§ What is being asked
Print the data below exactly, but only the lines from the one containing "Task: Open the Thủy Tiên profile name link" down to the one containing "Click the PuTTY", inclusive.

=== Provided information ===

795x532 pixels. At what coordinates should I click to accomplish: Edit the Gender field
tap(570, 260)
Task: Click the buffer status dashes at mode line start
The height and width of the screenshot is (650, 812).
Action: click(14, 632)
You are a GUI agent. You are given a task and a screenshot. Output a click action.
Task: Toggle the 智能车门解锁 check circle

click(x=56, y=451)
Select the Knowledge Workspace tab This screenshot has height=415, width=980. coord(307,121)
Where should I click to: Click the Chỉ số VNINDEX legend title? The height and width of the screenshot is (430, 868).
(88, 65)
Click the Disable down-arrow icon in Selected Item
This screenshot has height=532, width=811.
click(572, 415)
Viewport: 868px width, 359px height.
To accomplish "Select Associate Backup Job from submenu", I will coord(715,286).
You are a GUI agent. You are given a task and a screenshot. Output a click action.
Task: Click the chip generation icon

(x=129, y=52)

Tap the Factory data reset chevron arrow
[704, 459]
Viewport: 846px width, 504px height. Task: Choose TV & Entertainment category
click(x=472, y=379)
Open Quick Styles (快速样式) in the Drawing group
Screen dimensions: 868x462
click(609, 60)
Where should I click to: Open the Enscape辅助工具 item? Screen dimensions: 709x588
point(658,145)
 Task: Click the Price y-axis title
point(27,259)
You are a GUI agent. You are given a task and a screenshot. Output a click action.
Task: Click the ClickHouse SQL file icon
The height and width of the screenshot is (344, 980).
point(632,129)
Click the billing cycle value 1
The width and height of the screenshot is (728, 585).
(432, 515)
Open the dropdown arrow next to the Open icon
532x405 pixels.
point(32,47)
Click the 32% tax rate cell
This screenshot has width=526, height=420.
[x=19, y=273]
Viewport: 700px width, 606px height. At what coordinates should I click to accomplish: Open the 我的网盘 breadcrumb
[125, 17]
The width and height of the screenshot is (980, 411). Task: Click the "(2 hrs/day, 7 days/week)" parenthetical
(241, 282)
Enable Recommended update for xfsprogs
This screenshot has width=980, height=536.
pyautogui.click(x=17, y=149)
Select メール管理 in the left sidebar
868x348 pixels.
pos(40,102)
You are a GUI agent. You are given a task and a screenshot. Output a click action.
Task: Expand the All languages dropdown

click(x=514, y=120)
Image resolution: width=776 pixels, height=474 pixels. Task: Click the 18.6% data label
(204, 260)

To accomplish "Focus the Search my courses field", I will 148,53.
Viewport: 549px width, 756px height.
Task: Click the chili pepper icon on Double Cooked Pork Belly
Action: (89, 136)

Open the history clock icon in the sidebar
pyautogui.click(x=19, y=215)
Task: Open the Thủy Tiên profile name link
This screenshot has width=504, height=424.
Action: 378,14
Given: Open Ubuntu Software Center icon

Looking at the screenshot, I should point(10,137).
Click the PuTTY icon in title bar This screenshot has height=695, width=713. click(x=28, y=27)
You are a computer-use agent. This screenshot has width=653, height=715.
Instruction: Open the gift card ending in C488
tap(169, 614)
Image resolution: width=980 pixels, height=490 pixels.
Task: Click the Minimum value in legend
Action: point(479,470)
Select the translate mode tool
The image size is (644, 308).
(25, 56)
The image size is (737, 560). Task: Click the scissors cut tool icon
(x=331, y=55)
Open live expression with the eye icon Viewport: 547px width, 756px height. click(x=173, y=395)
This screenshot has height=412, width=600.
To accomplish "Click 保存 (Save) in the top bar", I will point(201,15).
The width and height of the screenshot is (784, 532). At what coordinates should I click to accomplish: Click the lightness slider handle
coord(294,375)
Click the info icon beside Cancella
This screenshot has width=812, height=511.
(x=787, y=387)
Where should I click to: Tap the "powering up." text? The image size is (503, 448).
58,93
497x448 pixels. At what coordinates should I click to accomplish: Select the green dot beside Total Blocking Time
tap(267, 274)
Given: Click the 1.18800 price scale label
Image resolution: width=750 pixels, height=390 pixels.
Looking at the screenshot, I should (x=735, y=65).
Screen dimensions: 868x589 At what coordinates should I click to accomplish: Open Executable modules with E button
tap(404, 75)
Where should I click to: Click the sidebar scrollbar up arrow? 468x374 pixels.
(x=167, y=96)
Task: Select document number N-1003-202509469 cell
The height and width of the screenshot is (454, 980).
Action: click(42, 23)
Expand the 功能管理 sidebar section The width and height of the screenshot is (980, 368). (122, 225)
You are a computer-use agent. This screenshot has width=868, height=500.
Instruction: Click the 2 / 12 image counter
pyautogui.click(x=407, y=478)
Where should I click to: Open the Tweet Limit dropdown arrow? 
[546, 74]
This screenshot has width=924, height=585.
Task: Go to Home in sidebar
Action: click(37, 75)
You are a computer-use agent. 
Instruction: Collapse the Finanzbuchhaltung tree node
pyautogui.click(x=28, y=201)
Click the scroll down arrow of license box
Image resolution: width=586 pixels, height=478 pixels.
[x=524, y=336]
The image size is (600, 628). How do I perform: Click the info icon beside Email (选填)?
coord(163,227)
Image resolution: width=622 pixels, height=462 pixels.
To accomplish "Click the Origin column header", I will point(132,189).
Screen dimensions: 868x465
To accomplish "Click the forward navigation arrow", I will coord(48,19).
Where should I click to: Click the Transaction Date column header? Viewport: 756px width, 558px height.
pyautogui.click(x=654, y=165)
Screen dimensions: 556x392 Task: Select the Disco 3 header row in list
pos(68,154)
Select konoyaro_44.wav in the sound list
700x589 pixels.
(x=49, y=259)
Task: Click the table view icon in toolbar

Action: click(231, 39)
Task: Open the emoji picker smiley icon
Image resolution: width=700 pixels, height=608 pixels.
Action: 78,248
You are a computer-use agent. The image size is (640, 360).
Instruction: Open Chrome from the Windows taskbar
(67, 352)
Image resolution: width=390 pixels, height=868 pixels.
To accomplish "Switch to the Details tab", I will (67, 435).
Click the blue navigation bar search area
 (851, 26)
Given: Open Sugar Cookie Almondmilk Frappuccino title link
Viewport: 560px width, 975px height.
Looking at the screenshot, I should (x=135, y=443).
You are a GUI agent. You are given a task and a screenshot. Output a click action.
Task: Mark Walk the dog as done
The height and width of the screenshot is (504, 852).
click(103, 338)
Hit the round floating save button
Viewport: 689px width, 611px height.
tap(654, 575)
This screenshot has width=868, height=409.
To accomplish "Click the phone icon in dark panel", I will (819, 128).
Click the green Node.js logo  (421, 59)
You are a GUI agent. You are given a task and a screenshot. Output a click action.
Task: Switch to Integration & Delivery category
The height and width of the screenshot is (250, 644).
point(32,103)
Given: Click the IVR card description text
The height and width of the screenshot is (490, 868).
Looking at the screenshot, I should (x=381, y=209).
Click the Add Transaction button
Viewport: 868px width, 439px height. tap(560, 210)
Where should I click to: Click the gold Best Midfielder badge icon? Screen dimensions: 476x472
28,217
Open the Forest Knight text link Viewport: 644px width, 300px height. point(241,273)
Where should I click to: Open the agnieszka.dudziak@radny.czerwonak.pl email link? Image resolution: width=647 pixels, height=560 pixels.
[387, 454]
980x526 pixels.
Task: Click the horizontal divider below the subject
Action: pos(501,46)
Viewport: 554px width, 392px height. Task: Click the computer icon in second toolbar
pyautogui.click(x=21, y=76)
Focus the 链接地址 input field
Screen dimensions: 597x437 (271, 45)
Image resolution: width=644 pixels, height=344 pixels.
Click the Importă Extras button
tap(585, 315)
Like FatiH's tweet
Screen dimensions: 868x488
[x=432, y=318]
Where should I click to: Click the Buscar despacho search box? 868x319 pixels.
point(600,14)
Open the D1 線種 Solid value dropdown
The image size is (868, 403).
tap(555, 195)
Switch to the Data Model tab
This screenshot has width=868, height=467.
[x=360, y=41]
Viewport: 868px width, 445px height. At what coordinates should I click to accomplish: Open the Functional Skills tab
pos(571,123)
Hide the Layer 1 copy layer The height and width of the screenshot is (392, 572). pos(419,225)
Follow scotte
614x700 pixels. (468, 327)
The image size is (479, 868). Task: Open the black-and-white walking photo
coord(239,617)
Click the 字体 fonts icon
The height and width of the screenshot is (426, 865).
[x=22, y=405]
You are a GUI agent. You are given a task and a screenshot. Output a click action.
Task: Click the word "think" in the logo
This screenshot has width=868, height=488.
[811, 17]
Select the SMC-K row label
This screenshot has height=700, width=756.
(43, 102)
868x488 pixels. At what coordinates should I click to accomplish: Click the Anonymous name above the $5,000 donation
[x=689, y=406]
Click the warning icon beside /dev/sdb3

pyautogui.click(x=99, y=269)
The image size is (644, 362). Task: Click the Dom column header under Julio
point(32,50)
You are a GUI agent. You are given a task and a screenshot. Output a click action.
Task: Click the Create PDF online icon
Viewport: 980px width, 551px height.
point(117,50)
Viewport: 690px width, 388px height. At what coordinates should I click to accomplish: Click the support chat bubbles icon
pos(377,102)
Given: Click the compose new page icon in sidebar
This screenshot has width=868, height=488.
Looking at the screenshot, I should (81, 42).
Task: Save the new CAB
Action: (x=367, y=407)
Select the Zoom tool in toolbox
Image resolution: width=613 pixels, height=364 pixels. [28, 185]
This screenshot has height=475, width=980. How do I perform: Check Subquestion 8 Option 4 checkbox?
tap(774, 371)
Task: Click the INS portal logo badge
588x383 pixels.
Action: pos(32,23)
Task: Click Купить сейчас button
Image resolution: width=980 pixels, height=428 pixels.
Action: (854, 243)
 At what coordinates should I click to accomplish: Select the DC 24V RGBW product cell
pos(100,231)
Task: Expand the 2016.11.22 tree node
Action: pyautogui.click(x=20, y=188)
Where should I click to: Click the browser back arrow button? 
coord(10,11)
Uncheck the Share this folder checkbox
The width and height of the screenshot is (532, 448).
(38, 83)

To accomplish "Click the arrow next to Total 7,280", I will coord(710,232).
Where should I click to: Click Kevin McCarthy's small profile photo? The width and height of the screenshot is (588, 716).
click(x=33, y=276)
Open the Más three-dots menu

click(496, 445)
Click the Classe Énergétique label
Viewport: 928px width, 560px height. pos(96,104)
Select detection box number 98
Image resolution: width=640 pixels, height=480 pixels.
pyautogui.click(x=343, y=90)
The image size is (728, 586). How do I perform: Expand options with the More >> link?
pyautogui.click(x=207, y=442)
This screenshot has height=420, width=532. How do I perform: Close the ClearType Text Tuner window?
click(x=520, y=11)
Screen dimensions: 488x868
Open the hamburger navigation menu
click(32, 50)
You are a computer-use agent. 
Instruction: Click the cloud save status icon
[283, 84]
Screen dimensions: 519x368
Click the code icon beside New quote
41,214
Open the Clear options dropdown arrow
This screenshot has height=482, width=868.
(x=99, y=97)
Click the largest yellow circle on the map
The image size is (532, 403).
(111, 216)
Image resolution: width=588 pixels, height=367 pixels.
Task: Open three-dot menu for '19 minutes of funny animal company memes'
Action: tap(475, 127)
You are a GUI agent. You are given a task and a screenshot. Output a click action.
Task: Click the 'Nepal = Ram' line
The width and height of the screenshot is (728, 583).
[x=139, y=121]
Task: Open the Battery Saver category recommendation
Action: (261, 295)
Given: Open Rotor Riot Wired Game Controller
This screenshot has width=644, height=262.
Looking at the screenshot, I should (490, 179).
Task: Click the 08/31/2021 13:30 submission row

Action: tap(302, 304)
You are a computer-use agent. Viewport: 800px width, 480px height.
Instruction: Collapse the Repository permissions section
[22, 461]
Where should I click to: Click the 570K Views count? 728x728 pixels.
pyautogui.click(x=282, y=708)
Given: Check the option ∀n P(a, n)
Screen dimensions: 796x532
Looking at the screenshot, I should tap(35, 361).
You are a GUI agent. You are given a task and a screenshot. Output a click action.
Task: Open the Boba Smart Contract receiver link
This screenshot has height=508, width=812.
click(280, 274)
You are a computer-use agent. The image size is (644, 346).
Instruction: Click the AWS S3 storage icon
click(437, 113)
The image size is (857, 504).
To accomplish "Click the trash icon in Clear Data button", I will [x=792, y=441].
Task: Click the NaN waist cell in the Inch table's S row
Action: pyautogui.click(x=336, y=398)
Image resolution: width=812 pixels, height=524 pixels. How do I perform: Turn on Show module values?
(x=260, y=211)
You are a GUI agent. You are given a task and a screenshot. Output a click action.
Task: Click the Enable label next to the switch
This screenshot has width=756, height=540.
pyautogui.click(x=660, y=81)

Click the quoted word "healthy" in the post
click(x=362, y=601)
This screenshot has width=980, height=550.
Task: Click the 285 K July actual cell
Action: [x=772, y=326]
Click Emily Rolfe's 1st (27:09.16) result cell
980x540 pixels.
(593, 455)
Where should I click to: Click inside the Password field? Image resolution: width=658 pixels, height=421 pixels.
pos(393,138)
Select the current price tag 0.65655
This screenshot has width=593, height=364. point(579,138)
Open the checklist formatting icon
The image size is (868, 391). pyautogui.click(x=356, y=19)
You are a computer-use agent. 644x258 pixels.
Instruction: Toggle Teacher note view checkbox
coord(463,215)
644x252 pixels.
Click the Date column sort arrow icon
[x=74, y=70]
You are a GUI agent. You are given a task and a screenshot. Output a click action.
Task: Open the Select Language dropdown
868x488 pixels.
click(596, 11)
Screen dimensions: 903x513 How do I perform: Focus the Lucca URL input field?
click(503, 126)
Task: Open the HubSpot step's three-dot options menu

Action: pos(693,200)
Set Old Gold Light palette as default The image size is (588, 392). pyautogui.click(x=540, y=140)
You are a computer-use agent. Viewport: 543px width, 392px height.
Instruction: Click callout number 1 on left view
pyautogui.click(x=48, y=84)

===

§ Solution to the exercise
Task: Open the Thủy Tiên profile name link
This screenshot has width=504, height=424.
Action: 378,14
Given: Open Ubuntu Software Center icon

Looking at the screenshot, I should point(10,137).
Click the PuTTY icon in title bar This screenshot has height=695, width=713. click(x=28, y=27)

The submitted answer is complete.